Tracking changes in groundwater storage from GNSS geodesy in the Great Lakes region

UC North Ballroom

The Great Lakes (Superior, Huron, Ontario, Michigan, and Erie) make up for one-fifth of the freshwater surface area on the Earth (NOAA, 2021). Displacements of the Earth’s surface are caused by quasi-static loads at or near the surface, including surface water, soil moisture and groundwater, and can be predicted by evaluating a convolution integral over the loaded region. In this study, we aim to infer changes in groundwater storage in the Great Lakes region of the central U.S. at sub-monthly time scales. Global Navigation Satellite System (GNSS) data from the Network of the Americas (NOTA; previously known as PBO) are used to estimate 3-D displacements of Earth’s surface (east, north, up) caused by surface loading. GNSS position series represent the superposition of many different signals, from which the groundwater loading signal must be isolated. We therefore model and remove predicted deformation due to soil moisture loading (NLDAS model), snow loading (SNODAS model), atmospheric-pressure loading (ECMWF model), non-tidal oceanic loading (MPIOM model), background global mass load changes outside of the Great Lakes region (GRACE model), and lake loading (NOAA model) from the GNSS position series. Predictions are computed using a Python-based toolkit called LoadDef to model the elastic deformation of the Earth caused by surface loading. Residual displacements between the observed GNSS measurements and the predicted surface deformation from LoadDef are assessed in the context of unmodeled or mismodeled loading sources, and other uncertainties in the GNSS analysis and loading predictions.

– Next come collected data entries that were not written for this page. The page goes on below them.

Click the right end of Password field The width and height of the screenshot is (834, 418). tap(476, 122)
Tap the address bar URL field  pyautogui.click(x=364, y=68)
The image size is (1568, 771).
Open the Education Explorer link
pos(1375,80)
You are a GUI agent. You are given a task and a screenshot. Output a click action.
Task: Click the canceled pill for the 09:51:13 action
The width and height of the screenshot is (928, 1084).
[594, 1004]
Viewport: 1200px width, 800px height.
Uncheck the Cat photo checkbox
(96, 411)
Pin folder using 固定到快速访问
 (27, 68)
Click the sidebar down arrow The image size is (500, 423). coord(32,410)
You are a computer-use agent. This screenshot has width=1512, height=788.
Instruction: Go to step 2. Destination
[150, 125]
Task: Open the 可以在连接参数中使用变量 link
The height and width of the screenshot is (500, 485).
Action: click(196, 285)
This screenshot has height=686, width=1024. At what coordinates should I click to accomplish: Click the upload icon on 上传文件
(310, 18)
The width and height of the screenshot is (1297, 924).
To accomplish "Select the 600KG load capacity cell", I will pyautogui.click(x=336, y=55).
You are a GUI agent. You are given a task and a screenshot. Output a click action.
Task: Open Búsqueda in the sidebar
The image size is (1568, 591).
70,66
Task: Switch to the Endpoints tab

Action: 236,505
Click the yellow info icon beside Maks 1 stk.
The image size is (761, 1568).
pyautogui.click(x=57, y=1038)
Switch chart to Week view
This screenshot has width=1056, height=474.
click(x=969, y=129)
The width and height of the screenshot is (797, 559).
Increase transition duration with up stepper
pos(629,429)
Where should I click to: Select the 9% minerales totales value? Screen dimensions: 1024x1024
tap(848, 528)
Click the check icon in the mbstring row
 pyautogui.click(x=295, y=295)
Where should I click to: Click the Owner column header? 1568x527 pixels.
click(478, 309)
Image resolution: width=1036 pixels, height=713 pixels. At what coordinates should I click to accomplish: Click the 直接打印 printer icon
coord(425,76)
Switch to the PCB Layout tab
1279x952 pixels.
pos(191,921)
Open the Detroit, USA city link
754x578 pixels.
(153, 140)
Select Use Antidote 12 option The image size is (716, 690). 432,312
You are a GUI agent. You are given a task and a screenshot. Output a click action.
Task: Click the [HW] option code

The root-mean-square error (RMSE) reduction for vertical displacement ranges between -20 to 40 percent, suggesting that the “known” loading models cannot account for most of the scatter in the GNSS time series and that the residual series can be analyzed for signatures of groundwater deformation. Principal component one (PC1) from a principal component analysis (PCA) of 67 GPS stations accounts for 23.24% of the variability in the vertical residual displacements. We hypothesize that PC1 represents the groundwater fluctuations in the Great Lakes region.